Although this BBC version focused only on Little Nell and her grandfather, as in so much of Dickens, the atrocious conditions of the Victorian era poor were highlighted.
In the 1840 book, Dickens described a London slum: “On every side, as far as the eye could see into the heavy distance; tall chimneys crowding on each other ... poured out their plague of smoke, obscured the light, and made foul the melancholy air ... Men, women, children, wan in their looks and ragged in attire ... begged upon the road, or scowled half-naked from the doorless houses.”
The slum-dweller best remembered by most people who’ve read Dickens is Jo, the crossing sweeper (Bleak House, 1852).
Dickens wrote: “Jo lives — that is to say, Jo has not yet died — in a ruinous place, known to the like of him by the name of Tom-all-Alone’s. It is a black, dilapidated street, avoided by all decent people ... These tumbling tenements contain, by night, a swarm of misery ... These ruined shelters have bred a crowd of foul existence that crawls in and out of gaps in walls and board; and coils itself to sleep, in maggot numbers, where the rain drops in ... fetching and carrying fever and sowing more evil in its every footprint.”

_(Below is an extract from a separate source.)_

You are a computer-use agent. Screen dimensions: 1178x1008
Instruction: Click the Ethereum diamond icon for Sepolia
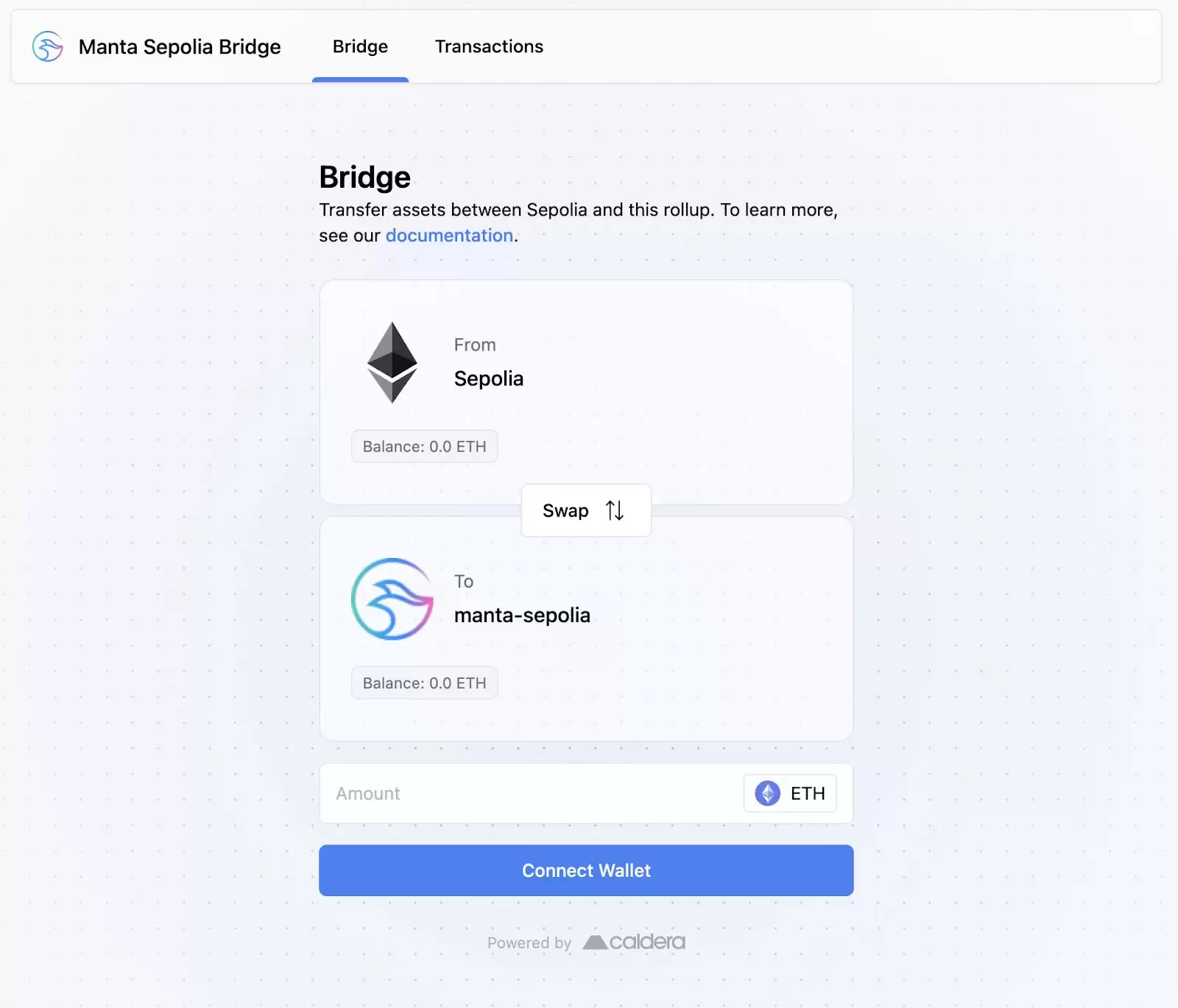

London’s slums grew out of the Industrial Revolution, a period beginning about 1712 and continuing to this day. When factories sprang up in cities, rural people were drawn to the city to work. But pay was poor, hours long, workplaces unspeakably bad and housing scarce. Dickens decried these terrible conditions.
Lucinda Hawksley, Dickens’s great-great-great-granddaughter, says Victorian social ills that concerned Dickens persist today. She noted, “Imagine how different our societies could be today (if we shared Dickens’s) belief that those with money, power and influence need to take responsibility for those who are disenfranchised” (Times Literary Supplement).
Oxford defines slum as 1) A room; 2) street, alley, court, etc., in a crowded district, inhabited by low-class people or the very poor.
Slum, of unknown etymology, appears to have its origins in 1812 cant.
Cant has almost 30 meanings, ranging from, “a squared log,” to, “to tilt,” to, “a share,” to “the secret peculiar language of a class or sect.”
American Heritage refines this definition, saying cant is the vocabulary peculiar to members of groups on the fringe of society, e.g., thieves.
Cant probably arose from the Norman French cant (singing, jargon), which originated in the Latin canter (to sing; tell).
Dickens’s name has also spawned several words — the first, Dickensian, coined in 1842. This was quickly followed by Dickenesque (1856), Dickensy (1859), Dickensiana (1870).
Dickens, a shortening of Dickinson, means, “son of Dick.”
Words like “slumber” and “slump” are unrelated to slum.
“Slums and bums,” U.S. campus slang (1970) means, “a course in urban local government.”